= Assigned task 1 =
In the passage on early MCMV infection, how many probe sets showed differential expression?
= Assigned task 2 =
Reproduce the part of the passage on early MCMV infection that opens with the words containing "Metabolic labeling of" and closes with "all following experiments.".
= Assigned task 3 =
Carry on the passage on early MCMV infection from the point where it stops.

= Document section =
Metabolic labeling of newly transcribed RNA with 4sU has negligible polar effects on eukaryotic cells [34], [45], [46]. To exclude gross adverse effects of 4sU-labeling on MCMV replication, we applied 1 h of 200 µM 4sU-treatment to NIH-3T3 cells at different times of infection. No effect of 4sU exposure on virus titers, determined at 48 hpi, was observed (Figure S1). We therefore decided to use 1 h of 200 µM 4sU in all following experiments.
Kinetics of transcriptional activity of cellular genes during early MCMV infection
To detail transcriptional changes in host gene expression during early MCMV infection, we infected NIH-3T3 fibroblasts with MCMV at an MOI of 10 and labeled newly transcribed RNA from 1–2, 3–4 and 5–6 hpi. Three replicates of both total and newly transcribed RNA were subjected to Affymetrix Gene ST 1.0 arrays. After Robust Multichip Average (RMA) normalization, we identified all genes significantly regulated (p≤0.05) by at least 2-fold compared to uninfected cells in any condition. This resulted in the identification of 1,674 probe sets showing differential expression (Table S1a). With the exception of 4 genes, all differentially expressed genes were either exclusively up- or down-regulated during the first 6 h of infection. The number of genes with differential expression detectable in total RNA only represented 13% (at 2 hpi), 25% (at 4 hpi) and 54% (at 6 hpi) of those identified in newly transcribed RNA. As predicted, down-regulation only started to become detectable in total RNA with substantial delay, i.e. at 4 hpi (Figure 1B). Furthermore, a peak of MCMV-induced and rapidly counter-regulated gene expression was apparent in newly transcribed RNA at 3–4 hpi. This was invisible in total RNA. The overlap of differential gene expression detectable at different times of infection was substantially greater for newly transcribed RNA (Figure 1C). Notably, we found all genes induced or repressed by at least 2-fold in total RNA at 6 hpi to show concordant regulation in newly transcribed RNA (Figure 1D). In addition, only 3 probe sets showed more than 2-fold greater regulation in total RNA than in newly transcribed RNA (genes listed in Table S1b). Hence, the vast majority of differential gene expression during the first six hours of MCMV infection is the result of alterations in transcription rates and not due to changes in RNA decay rates. We therefore decided to focus all our subsequent analyses on newly transcribed RNA.

= Input data =
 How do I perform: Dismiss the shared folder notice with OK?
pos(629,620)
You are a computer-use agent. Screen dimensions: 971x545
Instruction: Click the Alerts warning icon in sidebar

= Answer 1 =
1,674 probe sets

= Answer 2 =
Metabolic labeling of newly transcribed RNA with 4sU has negligible polar effects on eukaryotic cells [34], [45], [46]. To exclude gross adverse effects of 4sU-labeling on MCMV replication, we applied 1 h of 200 µM 4sU-treatment to NIH-3T3 cells at different times of infection. No effect of 4sU exposure on virus titers, determined at 48 hpi, was observed (Figure S1). We therefore decided to use 1 h of 200 µM 4sU in all following experiments.

= Answer 3 =
4sU-tagging details discrete functional gene clusters regulated with distinct kinetics
Clustering genes based on >2-fold differences in regulation at different times of infection, we identified 5 clusters of genes characterized by distinct kinetic profiles (Figure 2A; for details and genes represented in each cluster see Table S1c and materials and methods). MCMV-induced genes peaked at 1–2 (Cluster 1), 3–4 (Cluster 2) or 5–6 hpi (Cluster 3). Of these, Cluster 2 was not detectable in total cellular RNA at all. Rapid and rather constant down-regulation was characteristic of genes in Cluster 4, while genes in Cluster 5 showed delayed down-regulation. These five clusters also became apparent when unsupervised clustering based on the changes in induction between 1–2, 3–4 and 5–6 hpi was performed (see Figure S2). To look for functional characteristics of these five gene clusters, we performed an enrichment analysis of Gene Ontology (GO) terms (biological process) and KEGG pathways. Interestingly, all five clusters were associated with distinct functional terms (see Figure 2B; for complete list of over-represented gene ontologies see Table S2a). Genes in Cluster 1 were involved in immune and inflammatory processes as well as apoptosis. Genes in Cluster 2 mainly played a role in p53 signaling and cell cycle progression. Delayed induction was observed for genes involved in the ER stress response (Cluster 3). Rapid and sustained down-regulation was observed for genes involved in cell proliferation and differentiation, focal adhesion as well as actin filament-based processes (Cluster 4). Finally, delayed down-regulation was characteristic of genes with a role in chromatin assembly and cell cycle processes (Cluster 5). Due to the delayed visibility of down-regulation in total RNA (see Figure 1B), Cluster 4 and 5 could only be differentiated using newly transcribed RNA. This approach thus allowed dissecting differential gene expression into discrete functional clusters regulated with distinct kinetics. These provided us with ideal templates to elucidate the underlying transcription factors and molecular mechanisms using in silico promoter analysis.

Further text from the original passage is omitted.